For active-active replication of the PE, here are the main decision points:
A. node configurations
- Options:
1. single node-type (every node has API+PE+DSDs).
2. two node-types (API+PE nodes, all-DSDs node). [proposed target]
3. many node-types (API+PE nodes, all DSDs in separate nodes).
- Discussions: The many node-types configuration is most flexible and has
the best support for high-load DSDs, but it also requires the most work to
dev and to deploy.
We propose to target the two node-types configuration because it gives
reasonable support for high-load DSDs while keeping both the development
and the deployment complexities low.
B. global vs local leader for action execution
- Options:
1. global leader: Pacemaker anoints a global leader among PE instances;
only the leader sends action-execution requests.
2. local leader: every PE instance sends action-execution requests, but
each receiving DSD locally picks a "leader" to listen to.
[proposed target]
- Discussions: Because there is a single active DSD for a given data source,
it is a natural spot to locally choose a "leader" among the PE instances
sending reactive enforcement action execution requests.
We propose to target the local leader style because it avoids the
development and deployment complexities associated with global leader
election.
Furthermore, because all PE instances perform reactive enforcement and send
action execution requests, the redundancy opens up the possibility for
zero disruption to reactive enforcement when a PE intance fails.
C. DSD redundancy
- Options:
1. warm standby: only one set of DSDs running at a given time; backup
instances ready to launch.
2. hot standby: multiple instances running, but only one set is active.
3. active-active: multiple instances active.
- Discussions:
- For pull DSDs, we propose to target warm standby seems most appropriate
because warm startup time is low (seconds) relative to frequency of data
pulls.

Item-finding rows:
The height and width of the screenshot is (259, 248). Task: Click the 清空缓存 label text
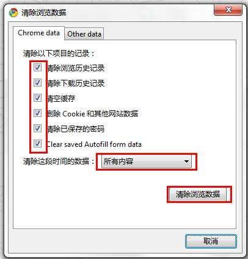click(x=61, y=98)
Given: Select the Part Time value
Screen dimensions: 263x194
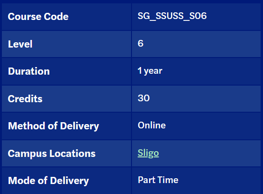Looking at the screenshot, I should pyautogui.click(x=158, y=180).

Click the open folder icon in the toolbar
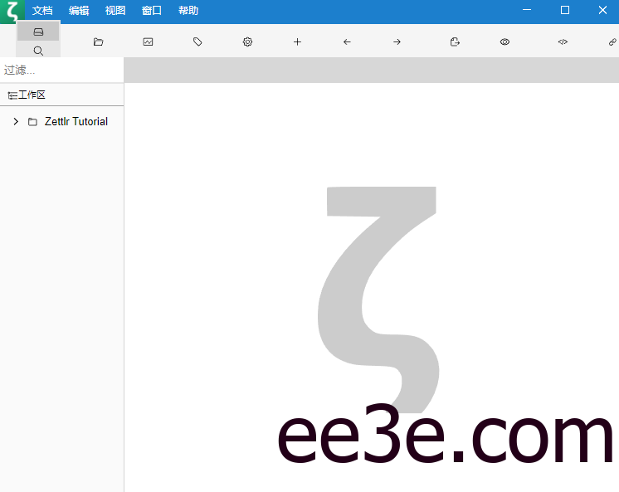point(98,41)
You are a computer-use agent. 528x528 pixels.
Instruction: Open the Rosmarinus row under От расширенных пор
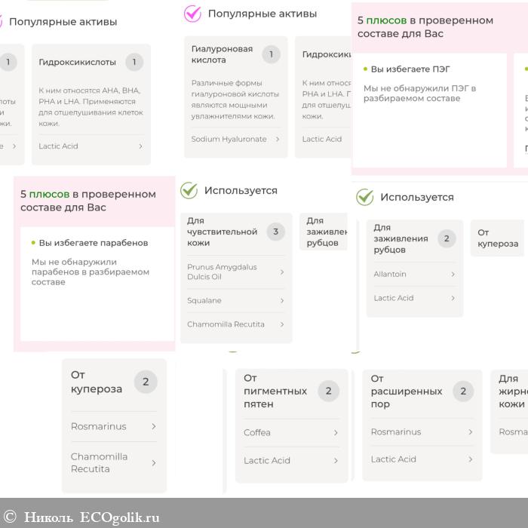pos(422,432)
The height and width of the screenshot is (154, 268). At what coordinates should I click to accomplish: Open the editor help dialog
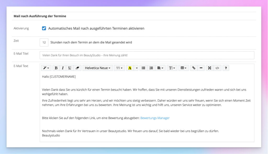pos(226,68)
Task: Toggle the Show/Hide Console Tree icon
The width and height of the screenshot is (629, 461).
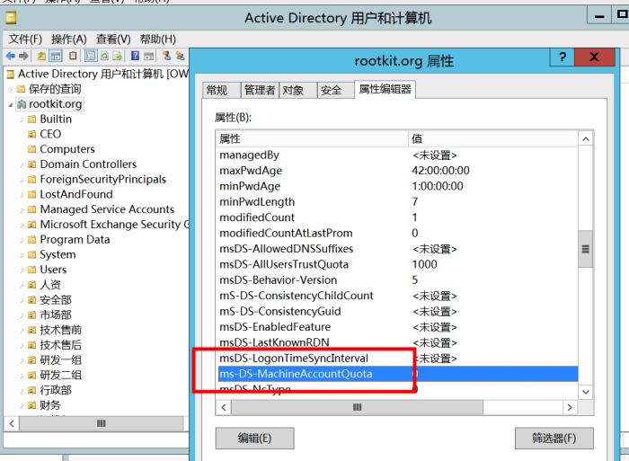Action: [x=56, y=56]
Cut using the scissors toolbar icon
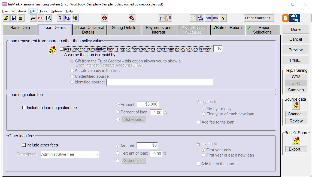Viewport: 312px width, 177px height. pyautogui.click(x=60, y=18)
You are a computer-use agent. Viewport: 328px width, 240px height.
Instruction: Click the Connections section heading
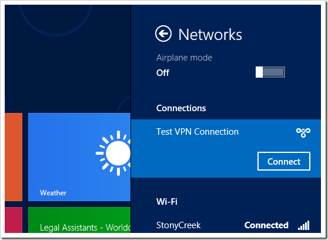pyautogui.click(x=181, y=108)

• _Your tasks_
**A.** Rewrite the item-finding rows from the line containing "You are a computer-use agent. Viewport: 328px" through the last row, with "Connections" changed to "Accounts" and nothing else altered. Leave the pictures out of your answer.
**B.** Carry on the notes about active-active replication of the PE from the point where they stop.

• _Solved tasks_
**A.**
You are a computer-use agent. Viewport: 328px width, 240px height.
Instruction: Click the Accounts section heading
pyautogui.click(x=181, y=108)

**B.**
- For push DSDs, warm standby is generally sufficient except for use cases
that demand sub-second latency even during a failover. Those use cases
would require active-active replication of the push DSDs. But even with
active-active replication of push DSDs, other unsolved issues in
action-execution prevent us from delivering sub-second end-to-end latency
(push data to triggered action executed) during failover (see leaderless
de-duplication approach for sub-second action execution failover).
Since we cannot yet realize the benefit of active-active replication of
push DSDs, we propose to target a warm-standby deployment, leaving
active-active replication as potential future work.
Active-active PE replication, DSDs hot-standby, all components in one node
###########################################################################
Run N instances of single-process Congress.
One instance is selected as leader by Pacemaker. Only the leader has active
datasource drivers (which pull data, accept push data, and accept RPC calls
from the API service), but all instances subscribes to and processes data on
oslo-messaging. Queries are load balanced among instances.
::
+-----------------------------------------------------------------------+
| Load Balancer (eg. HAProxy) |
+----+------------------------+------------------------+----------------+
| | |
| leader | follower | follower
+---------------------+ +---------------------+ +---------------------+
| +-----+ +---------+ | | +-----+ +---------+ | | +-----+ +---------+ |
| | API | |DSD (on) | | | | API | |DSD (off)| | | | API | |DSD (off)| |
| +-----+ +---------+ | | +-----+ +---------+ | | +-----+ +---------+ |
| +-----+ +---------+ | | +-----+ +---------+ | | +-----+ +---------+ |
| | PE | |DSD (on) | | | | PE | |DSD (off)| | | | PE | |DSD (off)| |
| +-----+ +---------+ | | +-----+ +---------+ | | +-----+ +---------+ |
+---------------------+ +---------------------+ +---------------------+
| | |
| | |
+---------+--------------+-------------------+----+
| |
| |
+--------------+-----------+ +--------------------+---------------------+
| Oslo Msg | | DBs (policy, config, push data, exec log)|
+--------------------------+ +------------------------------------------+
- Downtime: < 1s for queries, ~2s for reactive policy
- Deployment considerations:
- Requires cluster manager (Pacemaker) and cluster messaging (Corosync)
- Relatively simple Pacemaker deployment because every node is identical
- Requires leader election (handled by Pacemaker+Corosync)
- Easy to start new DSD (make API call, all instances sync via DB)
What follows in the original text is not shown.